Your goal - Go through the records, and copy each line in which the string "arrows" is present.

※ ※ ※

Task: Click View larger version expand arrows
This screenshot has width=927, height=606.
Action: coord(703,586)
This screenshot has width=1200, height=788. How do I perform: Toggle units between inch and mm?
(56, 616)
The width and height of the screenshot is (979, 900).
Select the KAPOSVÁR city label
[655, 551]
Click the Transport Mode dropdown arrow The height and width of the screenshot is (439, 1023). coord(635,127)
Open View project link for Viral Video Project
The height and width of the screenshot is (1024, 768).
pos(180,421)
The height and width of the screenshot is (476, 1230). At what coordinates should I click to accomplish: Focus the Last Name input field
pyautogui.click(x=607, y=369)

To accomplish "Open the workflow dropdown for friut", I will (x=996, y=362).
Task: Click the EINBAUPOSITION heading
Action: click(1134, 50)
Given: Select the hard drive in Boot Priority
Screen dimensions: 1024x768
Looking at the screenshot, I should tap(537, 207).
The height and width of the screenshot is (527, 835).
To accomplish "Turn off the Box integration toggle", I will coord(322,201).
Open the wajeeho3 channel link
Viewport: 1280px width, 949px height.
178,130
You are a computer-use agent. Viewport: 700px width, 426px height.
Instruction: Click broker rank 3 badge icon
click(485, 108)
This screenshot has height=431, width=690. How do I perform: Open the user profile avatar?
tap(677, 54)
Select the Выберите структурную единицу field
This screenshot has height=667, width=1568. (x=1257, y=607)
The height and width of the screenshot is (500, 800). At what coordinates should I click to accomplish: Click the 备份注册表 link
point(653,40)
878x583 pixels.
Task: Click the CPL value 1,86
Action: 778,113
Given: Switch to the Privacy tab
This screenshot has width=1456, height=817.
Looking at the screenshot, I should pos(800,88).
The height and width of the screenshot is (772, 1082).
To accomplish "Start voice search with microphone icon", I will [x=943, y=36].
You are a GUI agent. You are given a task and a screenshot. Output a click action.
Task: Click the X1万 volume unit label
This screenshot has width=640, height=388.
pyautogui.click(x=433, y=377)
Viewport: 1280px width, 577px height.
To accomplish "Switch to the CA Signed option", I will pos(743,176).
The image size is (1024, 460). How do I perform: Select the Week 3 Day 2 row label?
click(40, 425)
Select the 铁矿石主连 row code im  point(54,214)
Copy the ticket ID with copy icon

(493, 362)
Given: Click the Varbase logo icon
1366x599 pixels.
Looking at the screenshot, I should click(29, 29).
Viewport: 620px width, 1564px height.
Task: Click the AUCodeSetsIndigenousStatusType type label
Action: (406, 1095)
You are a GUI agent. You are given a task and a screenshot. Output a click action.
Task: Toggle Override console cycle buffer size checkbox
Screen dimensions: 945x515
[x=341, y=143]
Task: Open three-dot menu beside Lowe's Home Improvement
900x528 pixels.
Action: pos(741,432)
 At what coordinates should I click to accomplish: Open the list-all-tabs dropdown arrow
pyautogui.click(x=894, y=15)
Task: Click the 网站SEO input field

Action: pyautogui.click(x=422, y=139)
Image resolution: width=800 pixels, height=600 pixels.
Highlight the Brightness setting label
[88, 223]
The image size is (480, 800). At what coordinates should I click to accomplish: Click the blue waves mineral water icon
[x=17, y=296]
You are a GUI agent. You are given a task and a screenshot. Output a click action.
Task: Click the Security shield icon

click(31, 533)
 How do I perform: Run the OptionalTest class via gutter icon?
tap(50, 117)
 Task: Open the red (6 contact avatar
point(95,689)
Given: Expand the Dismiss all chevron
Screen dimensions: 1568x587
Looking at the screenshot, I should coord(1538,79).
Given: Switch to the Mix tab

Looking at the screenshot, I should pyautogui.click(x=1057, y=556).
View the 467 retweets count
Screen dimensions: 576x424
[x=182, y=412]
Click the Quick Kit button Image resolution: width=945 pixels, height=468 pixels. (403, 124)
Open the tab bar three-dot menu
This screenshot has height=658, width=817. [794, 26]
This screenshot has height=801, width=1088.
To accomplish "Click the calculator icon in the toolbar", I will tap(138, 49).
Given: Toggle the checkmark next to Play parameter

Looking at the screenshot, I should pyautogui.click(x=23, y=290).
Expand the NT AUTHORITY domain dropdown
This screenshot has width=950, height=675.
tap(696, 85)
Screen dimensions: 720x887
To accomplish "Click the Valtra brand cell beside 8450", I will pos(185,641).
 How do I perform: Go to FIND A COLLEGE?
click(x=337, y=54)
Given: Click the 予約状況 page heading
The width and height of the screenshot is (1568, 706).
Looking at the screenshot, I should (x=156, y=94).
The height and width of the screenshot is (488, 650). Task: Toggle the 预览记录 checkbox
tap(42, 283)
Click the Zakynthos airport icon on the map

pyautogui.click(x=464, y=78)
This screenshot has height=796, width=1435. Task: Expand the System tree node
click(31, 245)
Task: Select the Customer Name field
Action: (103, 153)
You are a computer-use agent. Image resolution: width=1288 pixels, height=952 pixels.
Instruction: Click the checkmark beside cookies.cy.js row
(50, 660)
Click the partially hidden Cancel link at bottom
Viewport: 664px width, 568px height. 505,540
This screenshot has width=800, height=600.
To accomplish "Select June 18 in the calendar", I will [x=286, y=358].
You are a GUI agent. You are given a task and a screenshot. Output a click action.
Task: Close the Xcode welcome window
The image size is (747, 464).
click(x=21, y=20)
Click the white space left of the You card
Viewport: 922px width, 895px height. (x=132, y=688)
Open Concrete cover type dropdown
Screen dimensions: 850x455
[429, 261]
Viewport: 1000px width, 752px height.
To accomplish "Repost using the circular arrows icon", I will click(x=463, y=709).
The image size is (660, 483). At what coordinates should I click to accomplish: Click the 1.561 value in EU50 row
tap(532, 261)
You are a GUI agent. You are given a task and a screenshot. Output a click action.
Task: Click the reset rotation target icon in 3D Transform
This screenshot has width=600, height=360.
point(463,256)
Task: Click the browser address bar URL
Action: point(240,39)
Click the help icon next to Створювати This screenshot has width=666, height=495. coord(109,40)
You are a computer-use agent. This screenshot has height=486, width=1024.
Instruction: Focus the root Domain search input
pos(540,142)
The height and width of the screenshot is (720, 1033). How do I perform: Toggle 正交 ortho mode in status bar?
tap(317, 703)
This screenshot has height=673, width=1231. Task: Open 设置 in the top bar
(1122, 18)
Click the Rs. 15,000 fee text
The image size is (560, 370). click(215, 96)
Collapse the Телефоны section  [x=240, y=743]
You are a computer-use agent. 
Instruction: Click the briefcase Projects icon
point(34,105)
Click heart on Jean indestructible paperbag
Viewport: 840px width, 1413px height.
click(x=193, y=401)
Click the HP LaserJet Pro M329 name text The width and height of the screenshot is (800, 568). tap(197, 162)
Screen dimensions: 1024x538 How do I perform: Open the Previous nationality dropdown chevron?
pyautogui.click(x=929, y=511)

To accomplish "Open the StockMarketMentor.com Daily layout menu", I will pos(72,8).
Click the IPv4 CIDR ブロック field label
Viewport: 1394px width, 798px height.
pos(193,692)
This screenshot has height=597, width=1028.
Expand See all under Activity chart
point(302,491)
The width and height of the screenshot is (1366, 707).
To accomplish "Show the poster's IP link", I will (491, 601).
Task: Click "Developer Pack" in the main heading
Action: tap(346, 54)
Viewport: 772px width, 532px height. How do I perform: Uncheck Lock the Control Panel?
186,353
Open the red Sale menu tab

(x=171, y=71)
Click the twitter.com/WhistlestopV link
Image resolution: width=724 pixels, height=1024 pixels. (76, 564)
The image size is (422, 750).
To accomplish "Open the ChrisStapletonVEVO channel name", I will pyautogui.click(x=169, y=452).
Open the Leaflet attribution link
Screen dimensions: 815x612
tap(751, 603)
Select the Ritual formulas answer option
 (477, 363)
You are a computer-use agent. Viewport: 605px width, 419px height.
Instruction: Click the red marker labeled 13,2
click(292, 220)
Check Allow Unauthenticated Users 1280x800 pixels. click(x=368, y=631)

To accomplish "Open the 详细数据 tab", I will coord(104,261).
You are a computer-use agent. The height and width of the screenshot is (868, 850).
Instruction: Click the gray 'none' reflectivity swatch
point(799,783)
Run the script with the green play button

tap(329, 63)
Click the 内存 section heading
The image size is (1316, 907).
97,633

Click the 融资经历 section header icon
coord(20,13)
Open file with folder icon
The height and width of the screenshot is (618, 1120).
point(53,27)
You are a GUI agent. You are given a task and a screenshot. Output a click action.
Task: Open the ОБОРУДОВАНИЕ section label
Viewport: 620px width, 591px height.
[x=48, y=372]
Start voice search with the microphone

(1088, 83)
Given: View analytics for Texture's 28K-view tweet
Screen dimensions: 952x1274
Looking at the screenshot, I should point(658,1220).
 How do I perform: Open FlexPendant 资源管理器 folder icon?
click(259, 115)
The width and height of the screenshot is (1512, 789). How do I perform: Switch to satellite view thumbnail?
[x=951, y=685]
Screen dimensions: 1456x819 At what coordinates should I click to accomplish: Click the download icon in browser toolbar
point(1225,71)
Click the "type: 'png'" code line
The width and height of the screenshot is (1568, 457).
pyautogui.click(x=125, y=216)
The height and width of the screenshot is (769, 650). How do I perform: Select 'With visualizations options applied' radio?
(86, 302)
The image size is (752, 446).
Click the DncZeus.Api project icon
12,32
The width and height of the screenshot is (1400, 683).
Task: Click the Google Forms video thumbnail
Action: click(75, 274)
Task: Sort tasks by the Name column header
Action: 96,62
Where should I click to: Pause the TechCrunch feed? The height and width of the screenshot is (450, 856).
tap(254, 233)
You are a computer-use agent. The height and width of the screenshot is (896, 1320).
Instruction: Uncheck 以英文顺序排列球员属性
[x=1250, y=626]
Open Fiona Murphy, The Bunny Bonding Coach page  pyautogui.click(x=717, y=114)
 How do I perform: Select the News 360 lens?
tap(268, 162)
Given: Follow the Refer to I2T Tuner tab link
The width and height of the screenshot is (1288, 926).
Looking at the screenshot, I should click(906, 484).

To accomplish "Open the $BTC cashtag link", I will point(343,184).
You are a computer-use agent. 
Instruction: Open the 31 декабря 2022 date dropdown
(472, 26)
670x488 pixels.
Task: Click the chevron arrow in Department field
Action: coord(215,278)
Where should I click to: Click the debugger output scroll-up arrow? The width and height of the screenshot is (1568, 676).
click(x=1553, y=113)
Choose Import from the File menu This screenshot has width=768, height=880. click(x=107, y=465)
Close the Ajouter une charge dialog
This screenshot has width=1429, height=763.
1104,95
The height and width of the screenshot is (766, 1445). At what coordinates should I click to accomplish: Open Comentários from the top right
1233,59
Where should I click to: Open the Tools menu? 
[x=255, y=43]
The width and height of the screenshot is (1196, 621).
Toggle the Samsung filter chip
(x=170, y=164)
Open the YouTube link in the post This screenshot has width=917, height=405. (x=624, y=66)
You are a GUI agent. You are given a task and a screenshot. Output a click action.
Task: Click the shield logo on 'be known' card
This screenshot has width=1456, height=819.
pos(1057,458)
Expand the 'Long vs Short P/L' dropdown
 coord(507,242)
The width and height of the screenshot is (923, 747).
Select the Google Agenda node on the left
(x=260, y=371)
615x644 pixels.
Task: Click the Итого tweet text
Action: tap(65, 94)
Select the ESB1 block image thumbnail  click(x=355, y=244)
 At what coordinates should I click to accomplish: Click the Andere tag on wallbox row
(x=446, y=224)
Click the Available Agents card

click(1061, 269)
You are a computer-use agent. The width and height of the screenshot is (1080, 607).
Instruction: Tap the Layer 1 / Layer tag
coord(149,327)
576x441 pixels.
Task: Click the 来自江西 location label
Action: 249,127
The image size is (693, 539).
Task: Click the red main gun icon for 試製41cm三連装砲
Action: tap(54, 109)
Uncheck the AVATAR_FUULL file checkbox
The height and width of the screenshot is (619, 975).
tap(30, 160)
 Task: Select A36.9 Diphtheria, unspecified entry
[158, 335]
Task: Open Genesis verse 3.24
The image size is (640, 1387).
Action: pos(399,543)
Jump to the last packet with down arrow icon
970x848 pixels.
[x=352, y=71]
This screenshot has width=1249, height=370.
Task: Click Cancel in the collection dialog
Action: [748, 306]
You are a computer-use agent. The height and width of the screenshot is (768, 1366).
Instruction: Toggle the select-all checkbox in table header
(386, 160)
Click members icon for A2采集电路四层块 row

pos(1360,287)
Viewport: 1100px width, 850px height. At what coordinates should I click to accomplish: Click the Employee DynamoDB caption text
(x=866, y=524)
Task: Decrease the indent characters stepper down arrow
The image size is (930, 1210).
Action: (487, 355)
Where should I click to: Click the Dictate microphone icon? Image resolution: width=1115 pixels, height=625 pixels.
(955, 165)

※ ※ ※

Exercise result -
Task: Click View larger version expand arrows
To accomplish "Repost using the circular arrows icon", I will click(x=463, y=709).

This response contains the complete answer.